((

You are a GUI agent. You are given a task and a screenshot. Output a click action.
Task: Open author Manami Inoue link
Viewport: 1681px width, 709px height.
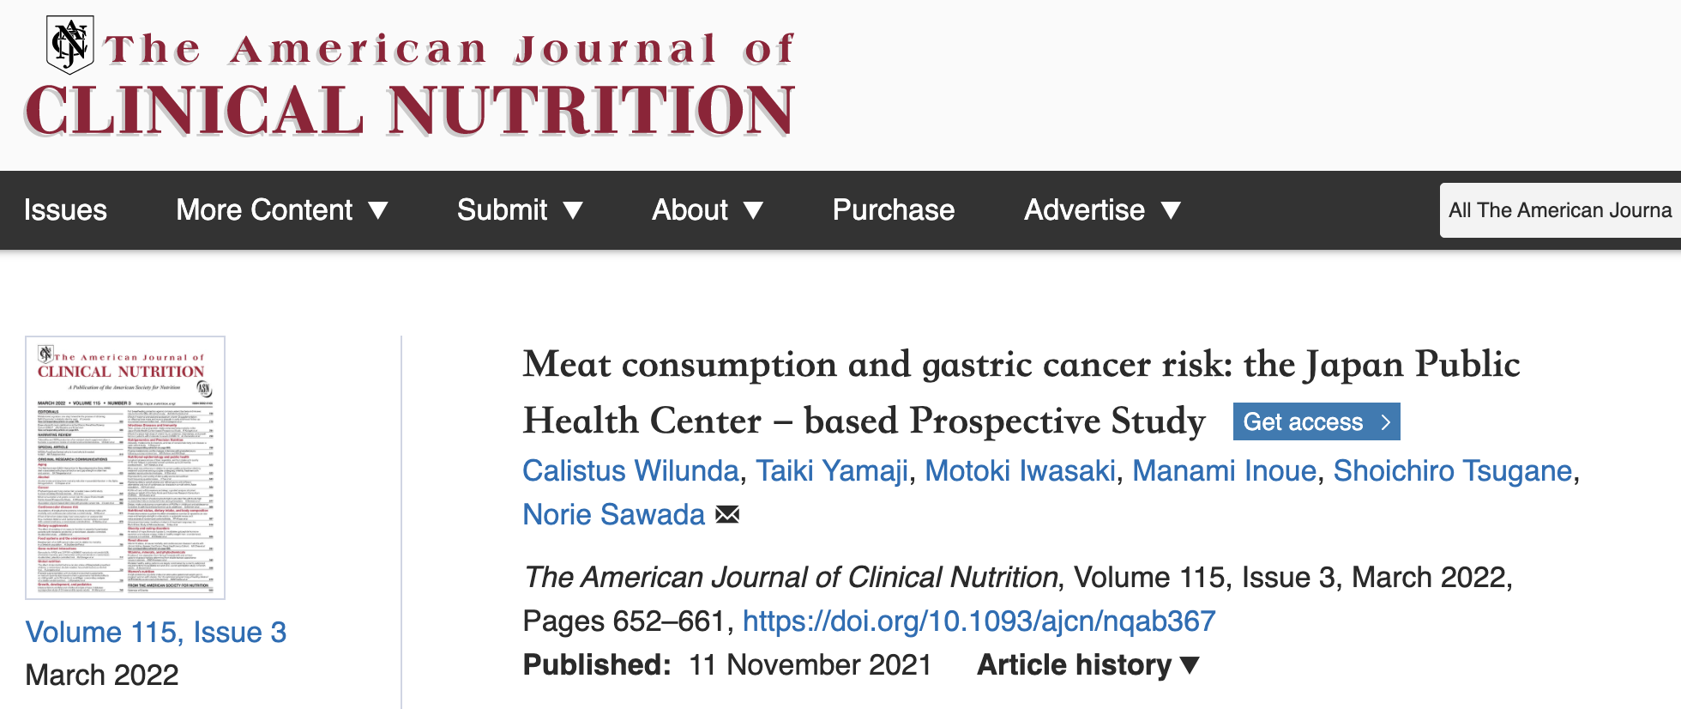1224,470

))
((

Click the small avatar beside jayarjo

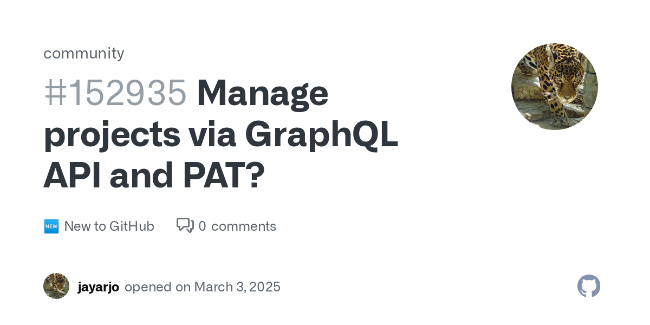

))
((

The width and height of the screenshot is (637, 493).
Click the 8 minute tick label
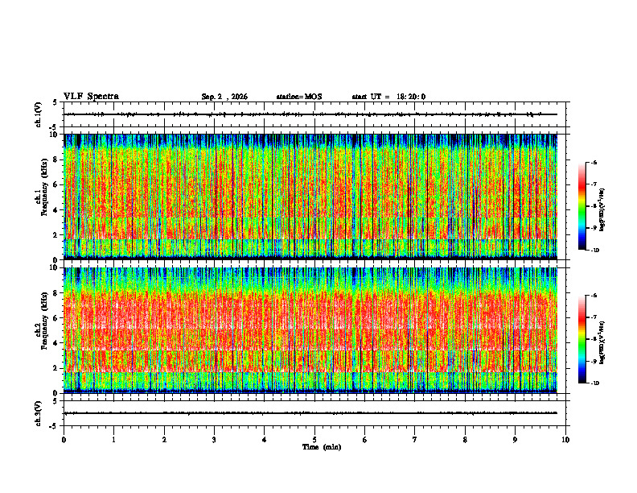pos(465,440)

))

Copy out each line of the listing that holds the word "screenshot".

You are a GUI agent. You are given a task and a screenshot. Output a click action.
The width and height of the screenshot is (637, 493).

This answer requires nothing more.